Vulcanized Rubber


graphic of Goodyear

Another “accident” that has changed the lives of everyone is the vulcanization of rubber, discovered by Charles Goodyear (1800-1860). Natural rubber (at this time imported cheaply from India) was sticky, became almost runny on a hot day, and became hard on a cold day.


Although Goodyear had some success in manufacturing and business, a lot of bad luck, and probably an incessant inventive streak kept him and his family in extreme poverty. You may find it strange that Goodyear actually never made a tire, although this should be no surprise as you’ll notice he died several decades before the first automobile was invented.


After Goodyear became interested in rubber, it would seem he spent most of his time trying to overcome the problems with it.
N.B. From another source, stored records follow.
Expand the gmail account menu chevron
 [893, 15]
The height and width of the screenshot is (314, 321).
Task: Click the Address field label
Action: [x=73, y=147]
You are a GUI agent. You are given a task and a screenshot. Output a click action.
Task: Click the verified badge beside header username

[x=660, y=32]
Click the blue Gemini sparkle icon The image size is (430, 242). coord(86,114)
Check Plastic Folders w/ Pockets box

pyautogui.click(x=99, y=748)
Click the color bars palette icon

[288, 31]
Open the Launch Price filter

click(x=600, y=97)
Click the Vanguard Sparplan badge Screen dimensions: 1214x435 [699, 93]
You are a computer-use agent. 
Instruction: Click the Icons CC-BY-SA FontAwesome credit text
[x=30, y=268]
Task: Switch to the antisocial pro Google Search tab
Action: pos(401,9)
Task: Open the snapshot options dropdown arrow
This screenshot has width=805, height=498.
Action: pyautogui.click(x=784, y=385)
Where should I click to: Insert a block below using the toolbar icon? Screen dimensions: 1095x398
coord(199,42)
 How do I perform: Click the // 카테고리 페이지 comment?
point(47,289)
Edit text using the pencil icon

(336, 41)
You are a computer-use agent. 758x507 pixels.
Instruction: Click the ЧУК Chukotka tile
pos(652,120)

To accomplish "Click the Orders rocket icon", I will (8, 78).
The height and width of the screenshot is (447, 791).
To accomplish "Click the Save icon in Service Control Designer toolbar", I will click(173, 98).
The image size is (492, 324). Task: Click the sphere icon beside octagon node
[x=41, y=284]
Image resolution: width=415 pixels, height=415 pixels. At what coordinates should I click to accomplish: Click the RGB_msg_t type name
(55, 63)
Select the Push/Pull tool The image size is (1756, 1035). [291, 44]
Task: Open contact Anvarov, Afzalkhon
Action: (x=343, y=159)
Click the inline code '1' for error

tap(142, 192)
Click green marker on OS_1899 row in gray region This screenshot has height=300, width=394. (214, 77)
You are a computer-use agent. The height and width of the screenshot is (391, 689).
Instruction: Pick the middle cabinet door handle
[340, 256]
He tried various chemical and physical treatments and had moderate success. The details of his work were published by Goodyear in the book Gum Elastic and Its Varieties, with a detailed account of its application and uses and of the Discovery of Vulcanization, but what makes him the namesake of a tire manufacturing company is his discovery of the vulcanization of rubber utilizing sulfur and heat.


He got the idea of using sulfur from Nathaniel Hayward but sulfur alone did not solve the problem. Somehow he determined that it was sulfur and heat that was needed. This detail was not provided in his book, so some have speculated that he was working with the rubber and sulfur over a flame and singed the mixture, others think he accidentally dropped some on his hot stove. Regardless Goodyear noticed that heating the mixture gave the qualities he was looking for. Unfortunately, he died before seeing a large monetary profit from his discovery.

Today his legacy remains not only in a tire business bearing his name but also in the myriad of products that were eventually manufactured from vulcanized rubber. Although rubber products today are more chemically sophisticated, one has to ask if things like automobiles and running shoes would even exist without rubber tires and rubber souls.